### TASK ITEM:
Taking the line that contains "Zoom in on the" as the starting point, give again exactly every line up to and including the last line of the records below.

────────────────────

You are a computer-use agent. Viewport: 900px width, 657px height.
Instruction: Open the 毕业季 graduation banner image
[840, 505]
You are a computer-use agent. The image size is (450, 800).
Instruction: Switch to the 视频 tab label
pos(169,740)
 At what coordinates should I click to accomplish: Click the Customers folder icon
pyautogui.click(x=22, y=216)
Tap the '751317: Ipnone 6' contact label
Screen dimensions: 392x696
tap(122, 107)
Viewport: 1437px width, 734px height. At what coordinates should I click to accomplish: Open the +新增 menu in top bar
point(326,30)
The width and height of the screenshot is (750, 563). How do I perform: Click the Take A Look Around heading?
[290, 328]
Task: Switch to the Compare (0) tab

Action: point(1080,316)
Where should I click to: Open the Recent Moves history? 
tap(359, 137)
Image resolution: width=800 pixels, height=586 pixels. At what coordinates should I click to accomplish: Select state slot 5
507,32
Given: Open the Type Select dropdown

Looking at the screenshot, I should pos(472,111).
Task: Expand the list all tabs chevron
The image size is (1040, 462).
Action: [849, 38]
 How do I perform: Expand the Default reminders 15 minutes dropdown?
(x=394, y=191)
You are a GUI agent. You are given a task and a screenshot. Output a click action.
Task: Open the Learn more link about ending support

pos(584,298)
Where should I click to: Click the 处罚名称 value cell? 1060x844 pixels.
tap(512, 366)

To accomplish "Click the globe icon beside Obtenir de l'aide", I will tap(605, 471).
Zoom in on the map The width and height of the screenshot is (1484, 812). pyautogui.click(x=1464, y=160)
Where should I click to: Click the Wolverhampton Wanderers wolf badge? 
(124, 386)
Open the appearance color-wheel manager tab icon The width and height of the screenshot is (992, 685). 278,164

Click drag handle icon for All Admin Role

────────────────────

### ANSWER TO THIS TASK:
Zoom in on the map The width and height of the screenshot is (1484, 812). pyautogui.click(x=1464, y=160)
Where should I click to: Click the Wolverhampton Wanderers wolf badge? 
(124, 386)
Open the appearance color-wheel manager tab icon The width and height of the screenshot is (992, 685). 278,164

Click drag handle icon for All Admin Role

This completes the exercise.